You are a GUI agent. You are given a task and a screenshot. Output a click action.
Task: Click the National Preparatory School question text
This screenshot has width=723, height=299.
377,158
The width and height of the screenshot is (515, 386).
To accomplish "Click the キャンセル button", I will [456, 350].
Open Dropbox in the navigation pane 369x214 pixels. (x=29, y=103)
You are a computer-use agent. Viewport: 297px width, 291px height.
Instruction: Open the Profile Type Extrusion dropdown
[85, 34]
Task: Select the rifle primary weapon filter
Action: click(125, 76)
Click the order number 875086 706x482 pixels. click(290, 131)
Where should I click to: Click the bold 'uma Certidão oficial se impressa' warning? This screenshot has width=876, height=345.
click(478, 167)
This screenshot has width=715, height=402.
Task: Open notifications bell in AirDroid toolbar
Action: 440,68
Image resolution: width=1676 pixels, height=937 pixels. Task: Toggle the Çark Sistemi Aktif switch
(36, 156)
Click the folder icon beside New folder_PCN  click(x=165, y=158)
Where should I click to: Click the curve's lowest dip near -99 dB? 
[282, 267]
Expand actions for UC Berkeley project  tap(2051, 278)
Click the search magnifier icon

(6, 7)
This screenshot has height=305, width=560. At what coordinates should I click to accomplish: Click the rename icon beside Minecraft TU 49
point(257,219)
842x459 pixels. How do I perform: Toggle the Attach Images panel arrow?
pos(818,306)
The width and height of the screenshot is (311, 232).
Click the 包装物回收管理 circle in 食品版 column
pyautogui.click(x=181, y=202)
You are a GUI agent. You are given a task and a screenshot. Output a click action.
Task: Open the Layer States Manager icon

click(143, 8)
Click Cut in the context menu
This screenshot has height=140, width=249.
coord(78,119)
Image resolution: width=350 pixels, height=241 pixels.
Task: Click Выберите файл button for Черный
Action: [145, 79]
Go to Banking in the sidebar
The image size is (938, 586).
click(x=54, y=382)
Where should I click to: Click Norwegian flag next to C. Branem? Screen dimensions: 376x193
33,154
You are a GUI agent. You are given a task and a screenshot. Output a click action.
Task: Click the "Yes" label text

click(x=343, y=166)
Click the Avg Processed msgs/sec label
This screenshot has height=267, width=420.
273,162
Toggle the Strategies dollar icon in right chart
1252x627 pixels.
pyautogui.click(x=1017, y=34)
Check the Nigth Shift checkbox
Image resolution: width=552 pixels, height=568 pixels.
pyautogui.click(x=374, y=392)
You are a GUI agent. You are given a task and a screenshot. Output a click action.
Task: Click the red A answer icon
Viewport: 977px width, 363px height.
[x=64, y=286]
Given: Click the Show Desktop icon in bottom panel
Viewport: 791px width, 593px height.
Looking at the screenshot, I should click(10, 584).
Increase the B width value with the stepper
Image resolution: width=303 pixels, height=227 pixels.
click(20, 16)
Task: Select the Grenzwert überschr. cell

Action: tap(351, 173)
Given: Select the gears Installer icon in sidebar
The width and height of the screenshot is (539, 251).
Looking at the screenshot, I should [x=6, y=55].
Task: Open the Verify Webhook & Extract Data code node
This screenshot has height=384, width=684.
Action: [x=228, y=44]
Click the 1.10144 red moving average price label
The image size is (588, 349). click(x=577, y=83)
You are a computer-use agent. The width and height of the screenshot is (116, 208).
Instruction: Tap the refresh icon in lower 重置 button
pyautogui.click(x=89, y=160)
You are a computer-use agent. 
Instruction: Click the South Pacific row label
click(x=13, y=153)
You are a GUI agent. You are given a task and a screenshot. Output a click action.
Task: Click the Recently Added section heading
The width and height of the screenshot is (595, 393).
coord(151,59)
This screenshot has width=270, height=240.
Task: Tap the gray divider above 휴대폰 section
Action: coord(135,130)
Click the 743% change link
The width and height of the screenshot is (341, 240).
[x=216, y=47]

==*==

:: BRIEF ::
After locating the line with "Click the 1.10144" in the records above, please set down that line and all later ones exactly, and no other line.

:: WRITTEN RESPONSE ::
Click the 1.10144 red moving average price label
The image size is (588, 349). click(x=577, y=83)
You are a computer-use agent. The width and height of the screenshot is (116, 208).
Instruction: Tap the refresh icon in lower 重置 button
pyautogui.click(x=89, y=160)
You are a computer-use agent. 
Instruction: Click the South Pacific row label
click(x=13, y=153)
You are a GUI agent. You are given a task and a screenshot. Output a click action.
Task: Click the Recently Added section heading
The width and height of the screenshot is (595, 393).
coord(151,59)
This screenshot has width=270, height=240.
Task: Tap the gray divider above 휴대폰 section
Action: coord(135,130)
Click the 743% change link
The width and height of the screenshot is (341, 240).
[x=216, y=47]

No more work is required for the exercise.